University of Florida scientists say they found that the brown dog tick is resistant to permethrin, a widely used anti-tick chemical. They also found that carbon dioxide seems to be an effective way to lure ticks to bug traps.
Unlike other ticks, the brown dog tick can complete its life cycle indoors. One female brown dog tick can lay up to 5,000 eggs in its lifetime, the researchers said.
The bugs hide in hard-to-reach places. Some dog owners take desperate steps to be free of these ticks.
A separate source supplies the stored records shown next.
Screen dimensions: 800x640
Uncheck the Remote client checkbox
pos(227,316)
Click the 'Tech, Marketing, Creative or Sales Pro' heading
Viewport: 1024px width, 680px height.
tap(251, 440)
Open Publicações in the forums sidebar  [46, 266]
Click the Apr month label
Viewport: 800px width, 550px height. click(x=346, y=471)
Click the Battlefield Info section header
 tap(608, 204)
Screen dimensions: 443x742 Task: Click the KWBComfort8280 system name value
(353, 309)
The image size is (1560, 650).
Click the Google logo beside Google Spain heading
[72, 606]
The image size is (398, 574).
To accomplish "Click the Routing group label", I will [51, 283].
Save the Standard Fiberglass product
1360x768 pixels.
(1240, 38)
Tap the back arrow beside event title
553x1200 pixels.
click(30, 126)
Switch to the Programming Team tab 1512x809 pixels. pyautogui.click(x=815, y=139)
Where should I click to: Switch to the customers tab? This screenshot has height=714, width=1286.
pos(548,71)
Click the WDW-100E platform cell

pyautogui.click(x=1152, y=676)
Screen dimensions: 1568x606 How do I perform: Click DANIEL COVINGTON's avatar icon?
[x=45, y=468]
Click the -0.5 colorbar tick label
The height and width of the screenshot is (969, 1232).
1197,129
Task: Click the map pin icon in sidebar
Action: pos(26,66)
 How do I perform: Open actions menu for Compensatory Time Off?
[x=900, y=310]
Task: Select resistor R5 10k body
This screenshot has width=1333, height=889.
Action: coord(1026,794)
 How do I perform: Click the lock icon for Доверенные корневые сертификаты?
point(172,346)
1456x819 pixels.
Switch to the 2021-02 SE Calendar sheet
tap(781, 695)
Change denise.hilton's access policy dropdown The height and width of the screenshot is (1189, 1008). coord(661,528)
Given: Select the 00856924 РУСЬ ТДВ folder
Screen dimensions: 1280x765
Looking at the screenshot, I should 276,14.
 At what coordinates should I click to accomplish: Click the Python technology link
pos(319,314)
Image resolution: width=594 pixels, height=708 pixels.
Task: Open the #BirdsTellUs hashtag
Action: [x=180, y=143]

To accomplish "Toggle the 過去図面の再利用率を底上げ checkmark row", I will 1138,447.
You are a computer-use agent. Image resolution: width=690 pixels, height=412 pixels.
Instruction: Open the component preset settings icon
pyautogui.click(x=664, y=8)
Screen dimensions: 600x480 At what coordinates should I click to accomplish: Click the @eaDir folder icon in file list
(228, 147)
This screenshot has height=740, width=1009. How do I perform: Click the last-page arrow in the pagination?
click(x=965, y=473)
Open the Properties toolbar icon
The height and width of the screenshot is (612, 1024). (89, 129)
These steps may include giving away their dogs, fumigating their homes, throwing out many possessions, or even moving, the researchers said.
"They're particularly troublesome for people who have cluttered homes, and they drive some homeowners to desperate measures in search of ways to control the tick," Phil Kaufman, an associate professor of veterinary entomology at the University of Florida, Gainesville, said in a university news release. "Eliminating places where ticks live and breed is one of the best practices for tick control."
Because the researchers found that the ticks are resistant to permethrin, pet owners and pest control companies should use the chemical fipronil. This anti-tick chemical should work in most cases, the researchers said.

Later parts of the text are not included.